Our study demonstrated that semi-quantitative pretreatment ctEGFR measured by Idylla™ ctEGFR mutation assay testing was correlated with radiographic assessment and clinical outcomes. Consistent with previous studies, pretreatment ctEGFR could predict clinical outcomes in patients with EGFR mutation NSCLC receiving EGFR-TKIs treatment. Patients with detectable pretreatment ctEGFR had a significantly shorter PFS and OS than those where ctEGFR could not be detected7,8. Furthermore, we demonstrated an association between semi-quantitative ctEGFR mutation and CqMut which serves as a surrogate marker for tumor burden. Patients with detectable ctEGFR CqMut-low indicating high tumor abundance were associated with poorer outcomes in terms of shorter PFS/OS, consistent with other studies6,20. Undetectable ctEGFR, detectable ctEGFR CqMut-high, and detectable ctEGFR CqMut-low all represented consecutive incremental tumor abundance/tumor burdens correlated with outcomes.

We demonstrated that the presence of liver metastasis was the sole clinical factor correlated with high tumor abundance and poor prognosis. Presence of liver metastasis was significantly correlated with > 3 distant metastasis sites (77% vs. 19%, p-value < 0.001). Our multivariate analysis also found liver metastasis indicating both shorter PFS and shorter OS [PFS HR = 2.41 [95% CI 1.27–4.60, p-value 0.007; OS HR = 2.96 [95% CI 1.35–6.51, p-value 0.007]. High tumor heterogeneity, correlated with high tumor abundance, might be an underlying mechanism for poorer outcomes. Liver metastasis is employed as a surrogate marker of adverse prognosis of EGFR TKI treatment.

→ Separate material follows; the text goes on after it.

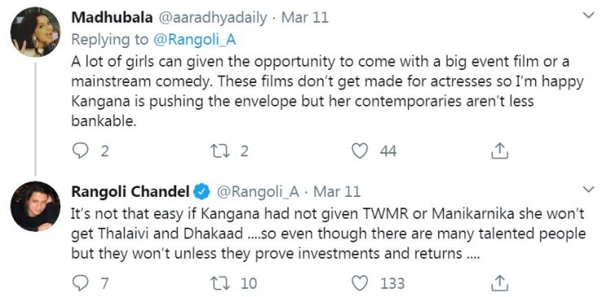The image size is (611, 297).
Task: Reply to Rangoli Chandel's tweet
Action: click(81, 283)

The ctEGFR clearance at initial early treatment can predict the clinical efficacy of EGFR-TKIs. It showed a correlation with radiographic partial response in 81% of patients. This finding was consistent with previous studies7,8,21,22. Detection of ctEGFR is considered complementary to tissue-based testing. A review of several commercial ctEGFR mutation testing machines found the Idylla™ ctEGFR mutation assay testing, which can be performed easily and relatively quickly (approximately 3-hr hand-on), is convenient for application in clinical practice.

Lastly, we have to state some limitations of our study. First, our cohort received first-generation EGFR TKI, which is the standard treatment reimbursed by the Civil Servant Medical Benefit Scheme (CSMBS) and universal health coverage in Thailand. Some medical oncologists think that this treatment is not a current standard option. Second, our study was conducted by using a semi-quantitative ctEGFR assay. It is a commercial assay, which might limit the accessibility of testing. However, we meet our goal to demonstrate a correlation between consecutive incremental tumor abundance (ctEGFR) and define clinical risk factors and radiographic findings using radiologists blind to ctEGFR mutation assay results. This correlation was demonstrated both by the baseline tumor and by response evaluation. The Presence of liver metastasis remains the best clinical predictor supporting high tumor abundance. This information might guide risk-adaptive treatment in advanced stage EGFR-positive lung cancer receiving EGFR TKI treatment.